I recall a rather dry “careers talk” when I was in the sixth form at school from a director of a local paper manufacturer. It was probably one of the main reasons I chose to do Sociology at university. Today, though, I sense a changing landscape. I understand that Scottish schools have links with NASA’s space centre in Houston. The Rolls Royce web site, for example, appears to offer an impressive array of engaging opportunities and resources for young people of all ages, whilst Shell run what looks like an amazing competition called Eco-Marathon where teams of young people address the very topical issue of fuel efficiency. Universities up and down the land are engaged in partnership work which provides superb placement and intern opportunities for the few that choose such pathways. In such circumstances would I have chosen manufacturing or engineering as a career pathway? Who knows? Certainly some of these initiatives make me wish I could wind back the clock. Importantly, though, I am not advocating that E+T simply report such practice. Education + Trainings role is to encourage evaluation, critical analysis of such practice and provide the opportunity for such research to be disseminated. It is to enquire and assess how real change can best be made to perceptions about the relative worth of different careers and to evaluate initiatives which seek to address long standing barriers, disadvantage and inequity in the transition from school and university into work. It is to offer opportunity, internationally, for comparison and analysis of difference.

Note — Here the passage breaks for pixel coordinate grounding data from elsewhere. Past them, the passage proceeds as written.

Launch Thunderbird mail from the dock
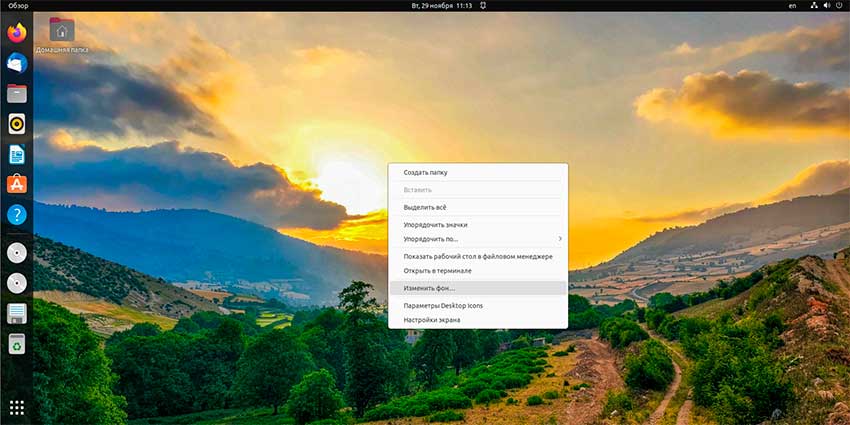850x425 pixels. pos(16,63)
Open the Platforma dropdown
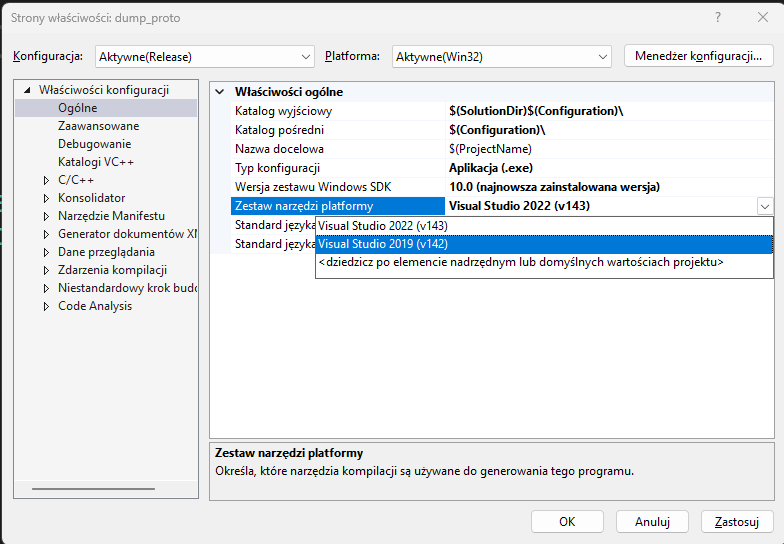The width and height of the screenshot is (784, 544). pos(502,57)
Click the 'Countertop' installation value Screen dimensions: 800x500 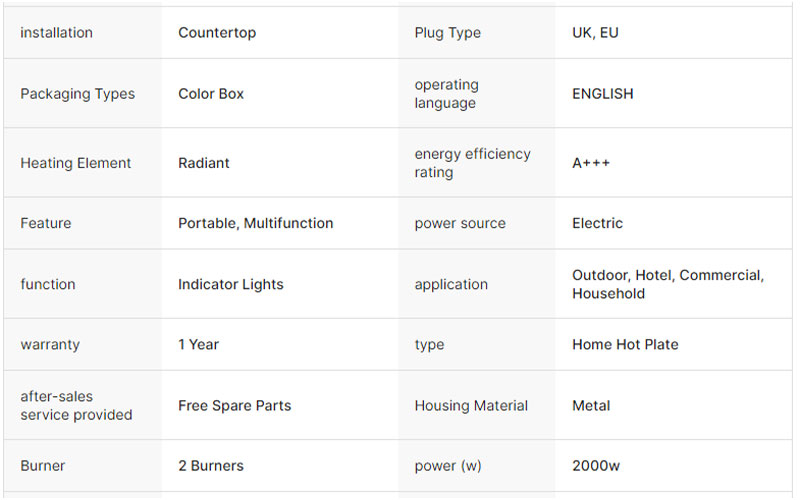point(217,33)
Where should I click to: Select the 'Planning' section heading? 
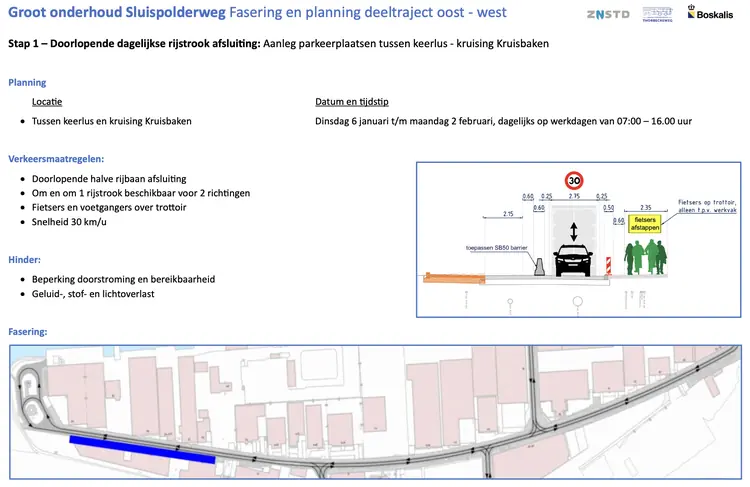(x=27, y=83)
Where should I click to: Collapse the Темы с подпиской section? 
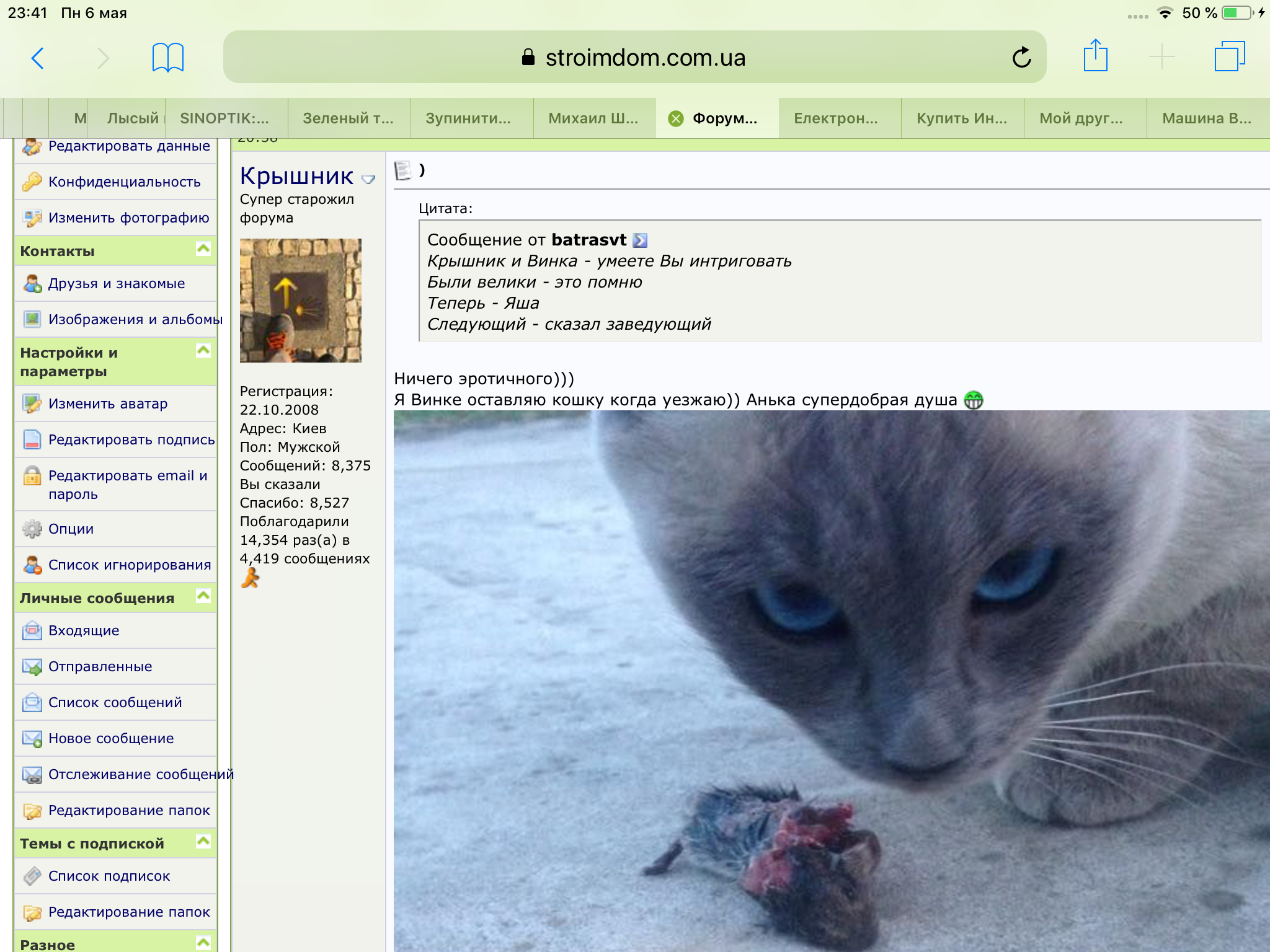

Following the success of the case study article (O’Donnell et al., No. 5, 2008) on graduate development within Kentz Engineering and Construction, a special issue of Education + Training will be devoted to skills development in the global construction industry, focusing on the younger end of the labour market, led in part by Kentz’s chief executive and their Group HRD Director. It is to be hoped that others will respond to this challenge. Of course, this whole theme is not the only game in town. Education + Training will continue to cover a wide range of topics which are part of the complex relationship between the world of education and that of work. But it is high time manufacturing, engineering, indeed technology generally, gained the presence it deserves.